Excerpt provided Start Marker

The above paragraph comes from the guidance handed out by the Department of Work and Pensions to the companies running the Work Programme* instructing them when to refer claimants for a benefit sanction.  According to the department, it may be possible for a claimant to re-arrange mandated activity without facing a sanction, however it warns: “not taking compliance doubt action and allowing a participant to arrange an alternative appointment on a number of occasions weakens the link between cause and consequence.” 

It then goes on to say that even if the claimant has an emergency hospital appointment, staff should process a sanction if they have ‘any doubt’.  Whether this means doubt over whether the appointment is genuine, or doubt over whether somebody arranged a medical emergency to get out of workfare is unclear.

According to te DWP sanctions should only be handed out if a claimant has previously given the same, or similar reasons for re-arranging mandated activity.  But chillingly, these rules are not just aimed at people who are unemployed, but also sick and disabled claimants in the Work Related Activity Group – exactly the type of people who might have a lot of hospital appointments.

Welfare-to-work companies do not make the final decision on sanctions – that responsibility lies with the DWP.  If evidence of a medical appointment can be provided by a claimant to the Jobcentre then it is almost certain no sanction would be imposed.  But that doesn’t really matter.  What matters is that welfare-to-work dickheads are now being given a green light to threaten people with benefit sanctions if they are unable to attend mandated activity due to health reasons or other emergencies.  And where it counts, on the front line, that will mean scared claimants missing medical treatment so they can go and work for no pay in the local Salvation Army fucking charity shop.

*This guidance only applies to claimants on Universal Credit who have been referred to the Work Programme, which is currently probably about six people.

Excerpt provided End Marker
Data section Start Marker

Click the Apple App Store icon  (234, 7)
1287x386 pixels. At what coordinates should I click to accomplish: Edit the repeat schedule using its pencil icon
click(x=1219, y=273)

Data section End Marker

**About this task:**
Summarize the excerpt on Work Programme sanction guidance in two sentences.

**Task solution:**
Guidance from the Department of Work and Pensions tells Work Programme companies that repeatedly letting claimants rearrange mandated activity weakens the link between cause and consequence, and that staff should process a sanction if they have any doubt, even when a claimant has an emergency hospital appointment. The excerpt argues that, although the DWP makes the final decision and evidence of a medical appointment would almost certainly prevent a sanction, the guidance gives providers a green light to threaten claimants, including sick and disabled ones, and will lead scared claimants to miss medical treatment.